-- Exercise text follows --

It was a fantastic opportunity to be entrusted with the development of software systems from the ground up. This blog post is written to summarize my whole thought process from start to finish.

To give an overview, three important principles govern the technology.

  1. Observability
  2. Documentation
  3. Performance

Observability

There is always a possibility of error when moving and processing data. Even more frustrating is that some errors aren’t obvious because no error messages are thrown. One example is when data is wrong. An outside party manages the data source database. So, when something changes, it affects the entire pipeline. For instance, I’ve run into a problem where a table join gives me incorrect data because the primary key was changed.

To fix this, monitoring of pipeline processes and databases (warehouses) should be separated. Warehouse data should be treated as final. Sanity checks should only happen at the pipeline stage. In the old system, ETL processes were done using scheduled stored procedures. Only at the destination does a sanity check happen.

We’ve decided to replace stored procedure-based ETL with Python jobs. The chosen framework is the Dagster. It is a scheduler with the power of logging for observability. Another important reason is that it can run smoothly on Windows Server 2016, the primary operating system for all VMs in this company.

-- Exercise text concluded --
-- Provided information follows --

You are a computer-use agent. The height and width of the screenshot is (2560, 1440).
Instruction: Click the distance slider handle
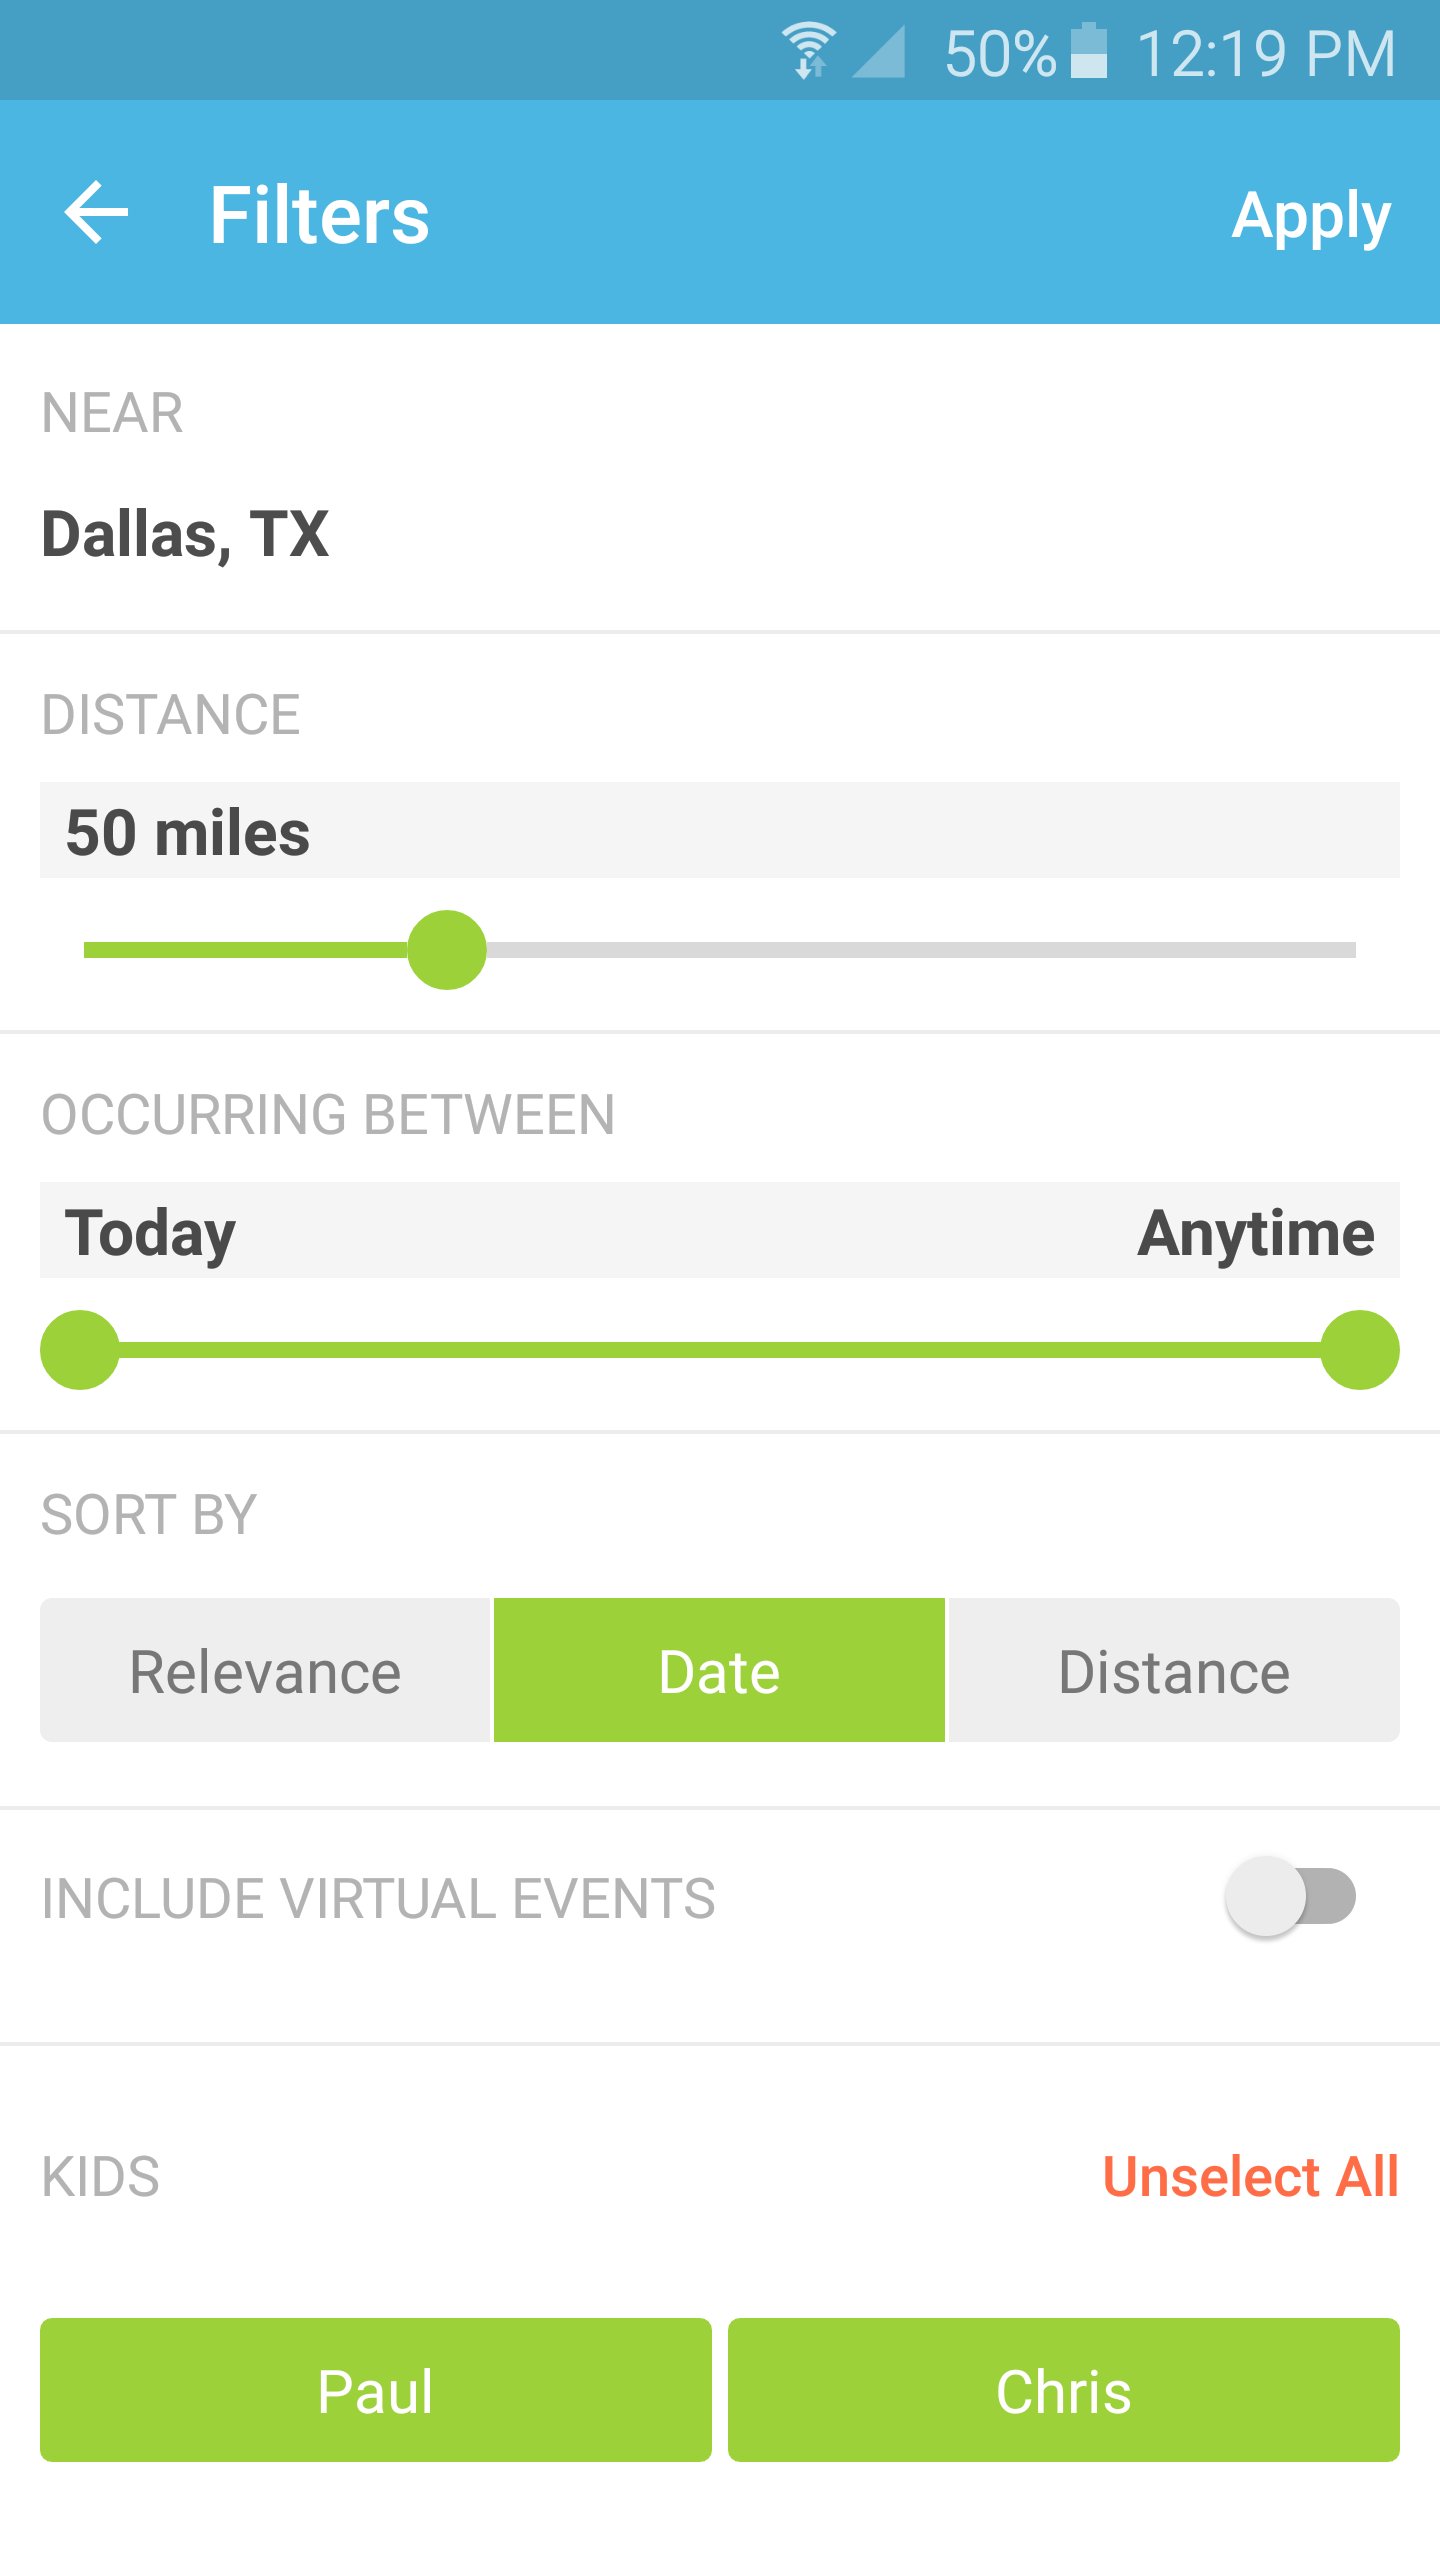coord(447,950)
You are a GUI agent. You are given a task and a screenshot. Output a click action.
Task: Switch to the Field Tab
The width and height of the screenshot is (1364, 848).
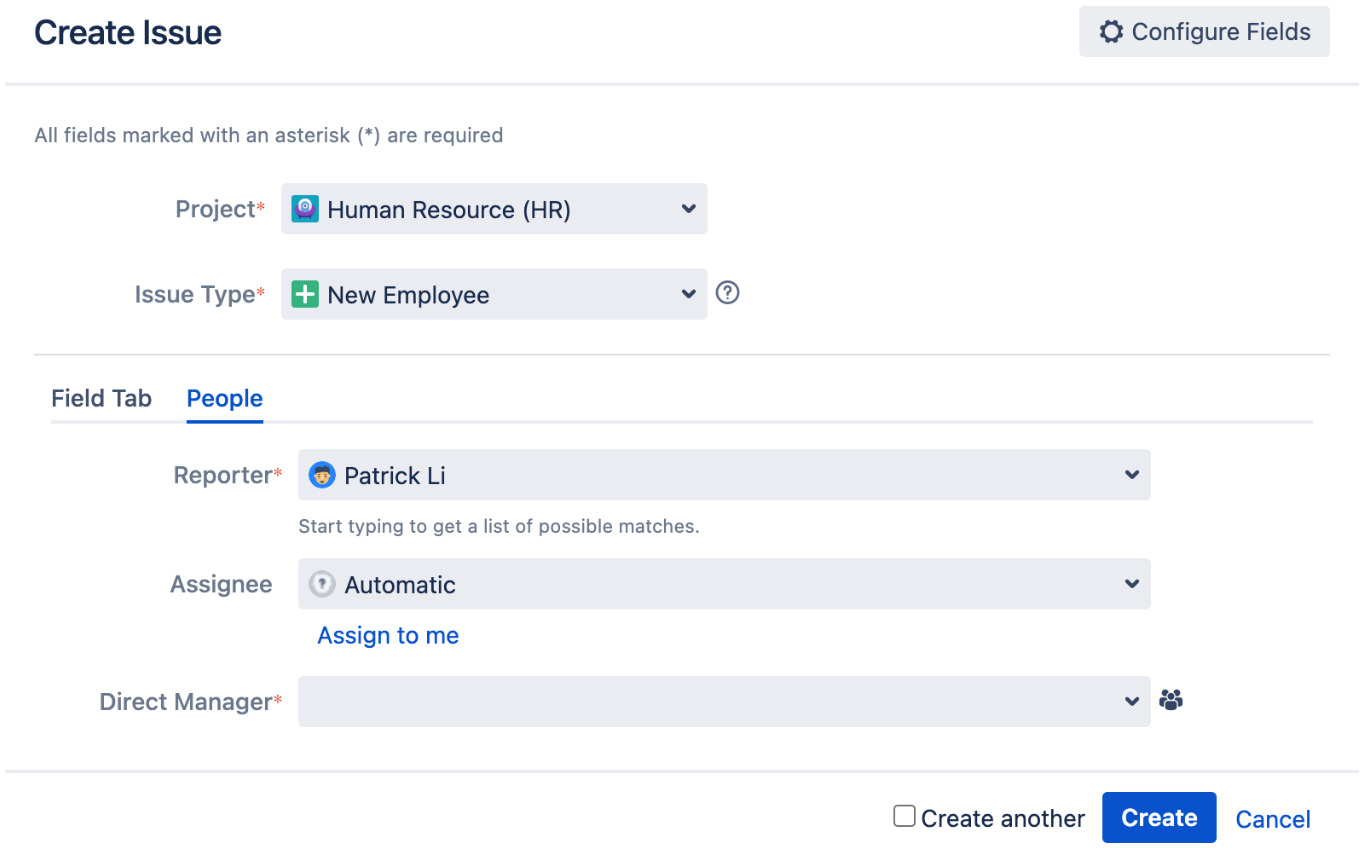click(x=101, y=398)
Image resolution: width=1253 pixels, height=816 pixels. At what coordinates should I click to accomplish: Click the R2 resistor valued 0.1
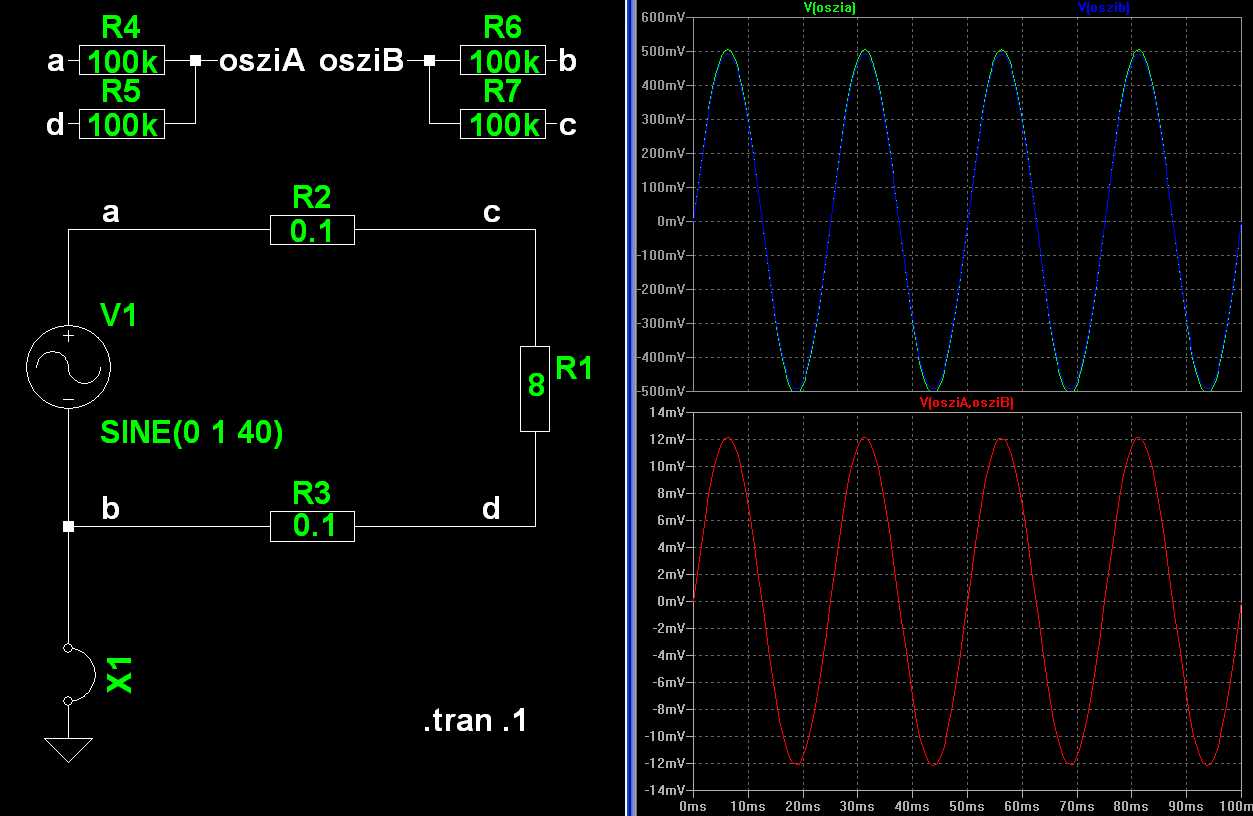pos(312,231)
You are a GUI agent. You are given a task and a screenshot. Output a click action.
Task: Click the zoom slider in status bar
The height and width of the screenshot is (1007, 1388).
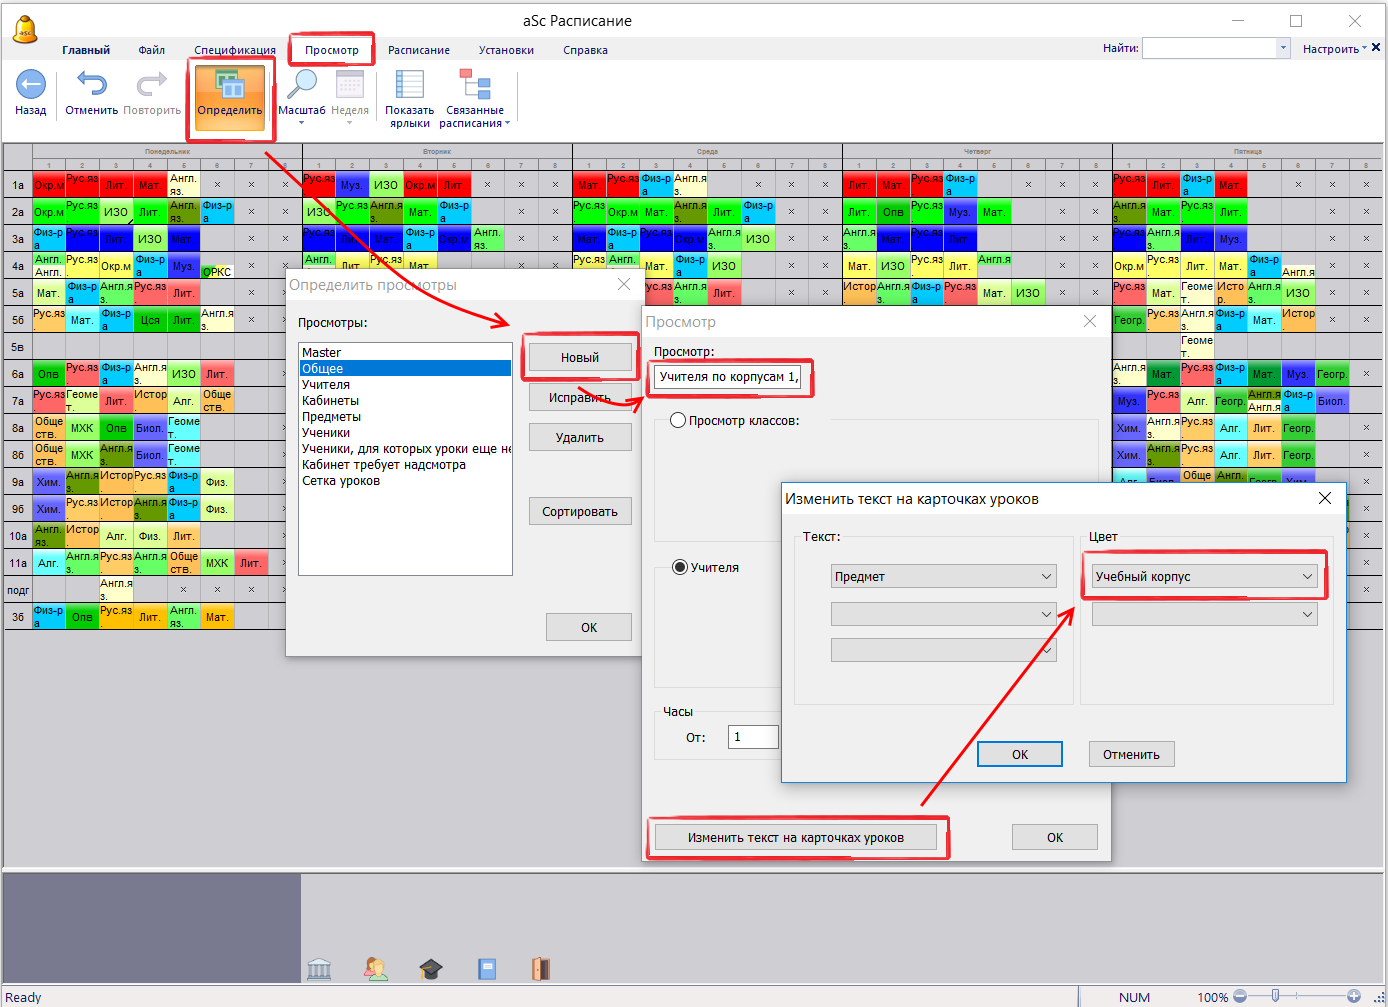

-- Provided information concluded --

• Check your understanding
[1] Return the part of the blog post that starts with "There is always" and goes on through "sanity check happen.", word for word.
[2] Answer these questions using the blog post:
(a) Which three principles govern the technology?
(b) How were ETL processes carried out in the old system?
(c) Which operating system runs on all VMs in the company?

• Responses
[1]
There is always a possibility of error when moving and processing data. Even more frustrating is that some errors aren’t obvious because no error messages are thrown. One example is when data is wrong. An outside party manages the data source database. So, when something changes, it affects the entire pipeline. For instance, I’ve run into a problem where a table join gives me incorrect data because the primary key was changed.

To fix this, monitoring of pipeline processes and databases (warehouses) should be separated. Warehouse data should be treated as final. Sanity checks should only happen at the pipeline stage. In the old system, ETL processes were done using scheduled stored procedures. Only at the destination does a sanity check happen.

[2]
(a) Observability, documentation, and performance.
(b) They were done using scheduled stored procedures.
(c) Windows Server 2016.